WORK INSTRUCTION | Return all lines of the records that contain the word "marker".

Stored items:
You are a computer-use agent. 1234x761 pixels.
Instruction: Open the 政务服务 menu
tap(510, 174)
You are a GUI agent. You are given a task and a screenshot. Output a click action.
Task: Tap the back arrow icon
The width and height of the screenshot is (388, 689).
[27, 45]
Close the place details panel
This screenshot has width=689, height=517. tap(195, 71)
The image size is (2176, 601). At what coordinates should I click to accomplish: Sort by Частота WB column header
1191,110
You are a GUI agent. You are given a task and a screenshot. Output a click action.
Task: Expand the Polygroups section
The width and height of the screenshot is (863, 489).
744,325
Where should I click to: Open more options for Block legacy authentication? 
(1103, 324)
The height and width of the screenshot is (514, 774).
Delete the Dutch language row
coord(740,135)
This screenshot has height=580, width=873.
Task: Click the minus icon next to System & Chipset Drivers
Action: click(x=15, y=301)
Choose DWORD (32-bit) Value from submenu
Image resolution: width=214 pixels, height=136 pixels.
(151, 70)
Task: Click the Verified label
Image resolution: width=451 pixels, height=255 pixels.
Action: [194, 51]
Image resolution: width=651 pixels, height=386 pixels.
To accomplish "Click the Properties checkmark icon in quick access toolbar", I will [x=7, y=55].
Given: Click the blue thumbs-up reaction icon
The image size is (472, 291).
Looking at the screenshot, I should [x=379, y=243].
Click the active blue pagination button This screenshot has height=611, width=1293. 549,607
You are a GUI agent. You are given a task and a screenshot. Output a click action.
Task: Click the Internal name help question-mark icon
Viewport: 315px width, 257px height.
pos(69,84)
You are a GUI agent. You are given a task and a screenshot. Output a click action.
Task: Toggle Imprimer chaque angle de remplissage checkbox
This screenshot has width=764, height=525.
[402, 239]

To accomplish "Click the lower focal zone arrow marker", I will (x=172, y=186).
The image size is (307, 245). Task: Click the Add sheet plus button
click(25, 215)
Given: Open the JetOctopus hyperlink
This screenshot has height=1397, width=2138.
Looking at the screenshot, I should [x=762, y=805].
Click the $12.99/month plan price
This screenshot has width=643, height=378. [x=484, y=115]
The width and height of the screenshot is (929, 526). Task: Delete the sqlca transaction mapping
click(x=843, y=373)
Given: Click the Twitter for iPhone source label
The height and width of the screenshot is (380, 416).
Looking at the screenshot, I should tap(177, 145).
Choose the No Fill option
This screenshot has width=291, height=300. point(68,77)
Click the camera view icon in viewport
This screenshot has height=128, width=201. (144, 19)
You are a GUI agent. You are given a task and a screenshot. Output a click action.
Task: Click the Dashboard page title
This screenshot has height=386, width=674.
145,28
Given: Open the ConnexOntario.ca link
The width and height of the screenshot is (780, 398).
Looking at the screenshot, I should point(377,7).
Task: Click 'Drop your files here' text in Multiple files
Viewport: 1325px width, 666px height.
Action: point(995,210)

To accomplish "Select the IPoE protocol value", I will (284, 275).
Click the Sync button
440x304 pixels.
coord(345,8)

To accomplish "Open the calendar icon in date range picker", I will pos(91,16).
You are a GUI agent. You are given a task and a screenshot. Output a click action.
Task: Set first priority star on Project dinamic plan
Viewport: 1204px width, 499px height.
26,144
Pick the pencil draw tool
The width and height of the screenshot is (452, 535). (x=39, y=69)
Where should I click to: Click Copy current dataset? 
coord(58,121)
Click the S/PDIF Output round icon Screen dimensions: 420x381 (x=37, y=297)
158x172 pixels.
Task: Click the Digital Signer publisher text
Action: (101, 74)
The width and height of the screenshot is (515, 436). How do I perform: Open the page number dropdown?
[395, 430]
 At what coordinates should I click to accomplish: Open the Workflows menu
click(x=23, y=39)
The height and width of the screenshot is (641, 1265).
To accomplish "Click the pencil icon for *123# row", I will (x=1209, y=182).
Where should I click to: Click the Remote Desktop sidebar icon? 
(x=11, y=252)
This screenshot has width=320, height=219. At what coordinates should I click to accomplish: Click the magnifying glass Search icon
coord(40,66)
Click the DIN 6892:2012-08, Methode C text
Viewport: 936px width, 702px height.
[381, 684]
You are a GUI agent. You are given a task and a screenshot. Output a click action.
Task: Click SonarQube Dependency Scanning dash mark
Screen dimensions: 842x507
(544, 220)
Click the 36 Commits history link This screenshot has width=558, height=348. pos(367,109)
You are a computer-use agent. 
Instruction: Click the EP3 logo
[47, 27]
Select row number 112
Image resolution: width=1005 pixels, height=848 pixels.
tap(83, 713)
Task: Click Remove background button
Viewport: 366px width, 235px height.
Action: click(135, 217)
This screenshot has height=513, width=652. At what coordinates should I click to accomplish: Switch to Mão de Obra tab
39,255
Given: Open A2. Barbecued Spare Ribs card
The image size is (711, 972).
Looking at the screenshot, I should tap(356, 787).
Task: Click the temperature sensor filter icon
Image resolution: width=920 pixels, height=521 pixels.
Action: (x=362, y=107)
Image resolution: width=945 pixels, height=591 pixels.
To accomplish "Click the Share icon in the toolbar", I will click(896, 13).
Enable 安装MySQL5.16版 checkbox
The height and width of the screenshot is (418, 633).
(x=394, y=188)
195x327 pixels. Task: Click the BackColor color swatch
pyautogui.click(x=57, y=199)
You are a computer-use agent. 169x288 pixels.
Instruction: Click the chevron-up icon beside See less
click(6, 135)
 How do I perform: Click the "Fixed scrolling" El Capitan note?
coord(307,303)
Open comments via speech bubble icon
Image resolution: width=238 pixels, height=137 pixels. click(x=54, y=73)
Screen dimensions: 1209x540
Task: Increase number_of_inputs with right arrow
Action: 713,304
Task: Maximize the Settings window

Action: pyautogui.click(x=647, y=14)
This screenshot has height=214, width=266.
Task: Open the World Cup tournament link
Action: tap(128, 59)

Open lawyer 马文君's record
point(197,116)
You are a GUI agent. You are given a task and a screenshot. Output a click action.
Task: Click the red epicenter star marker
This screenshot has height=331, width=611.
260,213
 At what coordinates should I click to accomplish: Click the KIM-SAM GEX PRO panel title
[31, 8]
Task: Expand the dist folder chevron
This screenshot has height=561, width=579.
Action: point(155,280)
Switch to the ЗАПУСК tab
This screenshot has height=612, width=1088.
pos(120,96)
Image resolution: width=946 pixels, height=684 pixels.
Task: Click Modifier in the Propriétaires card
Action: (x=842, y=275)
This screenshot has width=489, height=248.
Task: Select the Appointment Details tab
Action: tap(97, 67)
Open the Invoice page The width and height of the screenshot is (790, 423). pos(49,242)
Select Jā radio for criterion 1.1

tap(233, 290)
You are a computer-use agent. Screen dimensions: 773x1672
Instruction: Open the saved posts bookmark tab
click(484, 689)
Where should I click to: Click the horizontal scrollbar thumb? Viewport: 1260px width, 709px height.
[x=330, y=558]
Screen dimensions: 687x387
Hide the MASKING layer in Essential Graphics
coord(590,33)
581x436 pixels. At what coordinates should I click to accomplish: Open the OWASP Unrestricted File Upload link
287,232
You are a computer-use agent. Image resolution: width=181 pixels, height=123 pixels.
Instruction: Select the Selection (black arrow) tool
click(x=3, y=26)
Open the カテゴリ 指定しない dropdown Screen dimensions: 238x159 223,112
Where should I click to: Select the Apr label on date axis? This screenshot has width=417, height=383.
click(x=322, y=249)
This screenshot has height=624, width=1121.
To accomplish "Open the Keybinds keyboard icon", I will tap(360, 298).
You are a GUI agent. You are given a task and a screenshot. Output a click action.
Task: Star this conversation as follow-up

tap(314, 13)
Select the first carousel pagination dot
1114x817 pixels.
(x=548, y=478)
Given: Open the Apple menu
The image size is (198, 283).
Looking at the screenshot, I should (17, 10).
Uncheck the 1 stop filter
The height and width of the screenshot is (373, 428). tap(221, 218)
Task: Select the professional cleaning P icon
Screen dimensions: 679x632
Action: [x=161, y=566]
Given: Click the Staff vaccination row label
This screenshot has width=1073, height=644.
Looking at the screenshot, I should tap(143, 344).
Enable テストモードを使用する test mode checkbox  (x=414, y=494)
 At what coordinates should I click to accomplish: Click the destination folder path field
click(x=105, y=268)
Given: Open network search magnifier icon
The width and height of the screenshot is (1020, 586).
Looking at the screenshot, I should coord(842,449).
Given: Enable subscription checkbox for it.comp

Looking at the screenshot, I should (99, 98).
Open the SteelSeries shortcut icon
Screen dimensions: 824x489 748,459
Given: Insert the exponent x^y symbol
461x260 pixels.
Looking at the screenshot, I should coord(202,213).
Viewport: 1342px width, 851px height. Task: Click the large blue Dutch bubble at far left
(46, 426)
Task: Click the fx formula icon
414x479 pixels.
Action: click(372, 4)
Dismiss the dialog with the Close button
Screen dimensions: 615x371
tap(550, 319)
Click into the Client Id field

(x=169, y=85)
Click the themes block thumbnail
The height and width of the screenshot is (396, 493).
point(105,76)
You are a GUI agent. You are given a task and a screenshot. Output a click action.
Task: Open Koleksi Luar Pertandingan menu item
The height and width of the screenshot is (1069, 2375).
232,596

EXERCISE OUTPUT |
To accomplish "Click the lower focal zone arrow marker", I will (x=172, y=186).
Task: Click the red epicenter star marker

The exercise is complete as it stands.